Liutprand was the King of the Lombards from 712 to 744 and is chiefly remembered for his Donation of Sutri, in 728, and his long reign, which brought him into a series of conflicts, mostly successful, with most of Italy. He is often regarded as the most successful Lombard monarch, notable for the Donation of Sutri, which was the first accolade of sovereign territory to the Papacy.

Liutprand's life began inauspiciously. His father was driven to exile among the Bavarians, his older brother Sigipert was blinded by Aripert II, king of the Lombards and his mother Theodarada and sister Aurona were mutilated (their noses and ears were cut off). Liutprand was spared only because his youth made him appear harmless. He was released from Aripert II's custody and allowed to join his father (Paul the Deacon, VI.xxii).

The reign of Liutprand, son of Ansprand, duke of Asti and briefly king of the Lombards, began the day before his father's death when magnates called to Ansprand's deathbed consented to make Liutprand his colleague. Liutprand's reign endured for thirty-one years. Within the Lombard kingdom he was considered a lawgiver of irreproachable Catholicity.

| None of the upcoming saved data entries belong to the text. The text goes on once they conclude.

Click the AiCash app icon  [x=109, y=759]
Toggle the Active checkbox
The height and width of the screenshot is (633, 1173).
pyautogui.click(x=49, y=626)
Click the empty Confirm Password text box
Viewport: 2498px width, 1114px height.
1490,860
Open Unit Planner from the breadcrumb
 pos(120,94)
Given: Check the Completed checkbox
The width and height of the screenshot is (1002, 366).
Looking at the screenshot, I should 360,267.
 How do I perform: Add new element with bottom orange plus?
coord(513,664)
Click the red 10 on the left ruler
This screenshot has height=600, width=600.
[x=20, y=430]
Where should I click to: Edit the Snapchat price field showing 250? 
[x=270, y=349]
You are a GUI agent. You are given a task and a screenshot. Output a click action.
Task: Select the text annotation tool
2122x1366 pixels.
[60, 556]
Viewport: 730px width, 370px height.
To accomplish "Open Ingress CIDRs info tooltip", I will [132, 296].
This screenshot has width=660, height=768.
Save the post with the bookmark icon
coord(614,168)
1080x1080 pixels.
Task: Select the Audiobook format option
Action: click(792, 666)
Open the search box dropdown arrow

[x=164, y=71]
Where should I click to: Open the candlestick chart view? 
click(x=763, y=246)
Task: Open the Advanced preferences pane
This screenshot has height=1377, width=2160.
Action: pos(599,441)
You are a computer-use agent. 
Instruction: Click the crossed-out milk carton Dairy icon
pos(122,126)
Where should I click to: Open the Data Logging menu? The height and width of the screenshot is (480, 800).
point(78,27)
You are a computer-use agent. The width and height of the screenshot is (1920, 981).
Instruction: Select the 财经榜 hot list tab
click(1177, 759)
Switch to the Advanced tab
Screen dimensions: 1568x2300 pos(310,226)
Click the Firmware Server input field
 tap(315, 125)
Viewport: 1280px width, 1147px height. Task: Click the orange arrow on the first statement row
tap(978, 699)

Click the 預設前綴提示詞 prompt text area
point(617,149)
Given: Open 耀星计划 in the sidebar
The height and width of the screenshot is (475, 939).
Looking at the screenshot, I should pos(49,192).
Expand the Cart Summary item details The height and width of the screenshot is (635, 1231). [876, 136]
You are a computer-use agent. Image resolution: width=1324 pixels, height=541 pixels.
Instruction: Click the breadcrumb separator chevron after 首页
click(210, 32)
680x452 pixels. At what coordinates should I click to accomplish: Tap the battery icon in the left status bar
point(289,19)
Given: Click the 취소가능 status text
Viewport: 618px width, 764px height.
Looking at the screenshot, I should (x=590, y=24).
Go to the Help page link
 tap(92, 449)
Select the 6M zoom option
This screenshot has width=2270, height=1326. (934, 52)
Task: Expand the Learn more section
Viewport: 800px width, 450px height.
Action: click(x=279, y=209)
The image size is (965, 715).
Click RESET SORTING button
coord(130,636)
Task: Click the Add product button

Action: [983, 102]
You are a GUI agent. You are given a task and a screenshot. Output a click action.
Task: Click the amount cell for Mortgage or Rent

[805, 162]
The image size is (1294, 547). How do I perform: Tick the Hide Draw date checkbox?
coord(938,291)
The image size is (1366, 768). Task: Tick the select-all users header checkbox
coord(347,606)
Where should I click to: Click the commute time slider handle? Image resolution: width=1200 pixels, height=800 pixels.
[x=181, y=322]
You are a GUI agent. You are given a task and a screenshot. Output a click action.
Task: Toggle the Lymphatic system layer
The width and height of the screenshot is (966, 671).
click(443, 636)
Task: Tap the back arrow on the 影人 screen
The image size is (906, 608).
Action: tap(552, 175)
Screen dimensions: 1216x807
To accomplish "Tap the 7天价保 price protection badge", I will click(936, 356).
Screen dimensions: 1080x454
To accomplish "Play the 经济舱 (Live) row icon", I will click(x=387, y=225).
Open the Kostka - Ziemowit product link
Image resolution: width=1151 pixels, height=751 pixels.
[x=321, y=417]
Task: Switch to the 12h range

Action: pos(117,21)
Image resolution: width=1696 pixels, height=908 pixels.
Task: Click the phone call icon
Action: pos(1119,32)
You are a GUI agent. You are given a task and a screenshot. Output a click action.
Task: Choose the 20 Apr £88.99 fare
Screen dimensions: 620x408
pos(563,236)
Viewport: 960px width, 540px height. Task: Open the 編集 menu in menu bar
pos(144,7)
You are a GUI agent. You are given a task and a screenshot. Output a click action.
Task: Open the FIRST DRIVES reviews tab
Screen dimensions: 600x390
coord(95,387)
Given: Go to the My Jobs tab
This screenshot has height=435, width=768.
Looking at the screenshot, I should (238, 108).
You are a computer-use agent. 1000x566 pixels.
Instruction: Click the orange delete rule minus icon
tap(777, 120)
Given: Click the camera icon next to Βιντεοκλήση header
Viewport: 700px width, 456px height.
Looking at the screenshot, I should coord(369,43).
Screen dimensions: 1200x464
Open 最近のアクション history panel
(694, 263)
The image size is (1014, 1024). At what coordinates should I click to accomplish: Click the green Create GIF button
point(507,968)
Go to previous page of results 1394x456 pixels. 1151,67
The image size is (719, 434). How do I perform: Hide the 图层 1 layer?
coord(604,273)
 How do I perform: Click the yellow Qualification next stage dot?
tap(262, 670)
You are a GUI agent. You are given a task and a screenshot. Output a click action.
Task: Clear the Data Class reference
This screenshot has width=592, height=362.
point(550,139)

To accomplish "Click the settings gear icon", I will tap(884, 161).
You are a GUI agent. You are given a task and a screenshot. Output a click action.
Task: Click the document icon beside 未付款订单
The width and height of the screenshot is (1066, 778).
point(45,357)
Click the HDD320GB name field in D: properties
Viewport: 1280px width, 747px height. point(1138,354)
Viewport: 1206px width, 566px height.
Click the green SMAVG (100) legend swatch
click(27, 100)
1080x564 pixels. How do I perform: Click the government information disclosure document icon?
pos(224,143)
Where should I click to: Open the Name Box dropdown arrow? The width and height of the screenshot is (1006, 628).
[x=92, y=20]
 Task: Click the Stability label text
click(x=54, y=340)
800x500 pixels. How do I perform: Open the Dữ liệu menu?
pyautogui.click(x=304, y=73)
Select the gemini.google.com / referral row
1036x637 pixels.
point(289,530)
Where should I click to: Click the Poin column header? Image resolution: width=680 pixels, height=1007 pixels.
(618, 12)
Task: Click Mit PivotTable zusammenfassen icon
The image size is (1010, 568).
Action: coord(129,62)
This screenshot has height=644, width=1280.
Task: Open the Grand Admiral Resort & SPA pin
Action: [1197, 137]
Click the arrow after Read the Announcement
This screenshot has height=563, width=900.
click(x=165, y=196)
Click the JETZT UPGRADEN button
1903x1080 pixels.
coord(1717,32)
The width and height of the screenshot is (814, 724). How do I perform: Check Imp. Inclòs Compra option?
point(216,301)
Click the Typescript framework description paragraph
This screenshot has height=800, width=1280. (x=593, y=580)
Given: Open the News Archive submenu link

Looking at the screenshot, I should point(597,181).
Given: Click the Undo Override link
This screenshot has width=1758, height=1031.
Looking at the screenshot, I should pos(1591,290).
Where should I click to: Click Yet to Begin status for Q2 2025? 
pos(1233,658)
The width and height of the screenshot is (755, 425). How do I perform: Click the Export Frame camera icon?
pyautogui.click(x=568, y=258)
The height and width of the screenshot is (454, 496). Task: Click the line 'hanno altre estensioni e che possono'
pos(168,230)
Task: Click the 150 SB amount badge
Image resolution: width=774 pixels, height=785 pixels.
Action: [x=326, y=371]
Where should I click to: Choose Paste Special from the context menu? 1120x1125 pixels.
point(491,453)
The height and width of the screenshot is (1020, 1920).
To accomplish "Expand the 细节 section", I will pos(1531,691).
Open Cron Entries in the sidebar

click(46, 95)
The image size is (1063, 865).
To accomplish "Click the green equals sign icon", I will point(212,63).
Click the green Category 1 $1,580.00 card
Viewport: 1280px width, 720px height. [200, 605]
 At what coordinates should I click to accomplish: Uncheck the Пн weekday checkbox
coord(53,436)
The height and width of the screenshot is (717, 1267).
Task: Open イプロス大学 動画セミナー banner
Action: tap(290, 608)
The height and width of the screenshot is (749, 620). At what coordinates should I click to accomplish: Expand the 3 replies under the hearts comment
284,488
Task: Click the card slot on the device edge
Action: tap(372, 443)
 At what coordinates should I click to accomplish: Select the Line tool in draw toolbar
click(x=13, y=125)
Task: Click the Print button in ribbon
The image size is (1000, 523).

At the opening of his reign, Liutprand's chief ally among neighboring rulers was the Agilolfing Theodo I, the Frankish duke of Bavaria. Theodo I's intervention on Ansprand's behalf helped him gain the throne. Theodo had taken him in, when he and his father were temporarily expelled by Aripert II in 702, and the hospitality was later cemented with a marriage connection: Liutprand took to wife the Agilolfing Guntrud. The core of Theodo's policy was resistance to the Merovingian mayors of the palaces in their encroachments north of the Alps, concerns that did not much occupy Liutprand, and maintaining strategic control of the eastern Alpine passes in what is now the Italian Alps, which did. In the spring of 712, Theodo’s son Theodebert, with Ansprand and Liutprand, attacked Lombard strongholds, and with the drowning of their fleeing rival Aripert, Ansprand's faction were back in power at Pavia.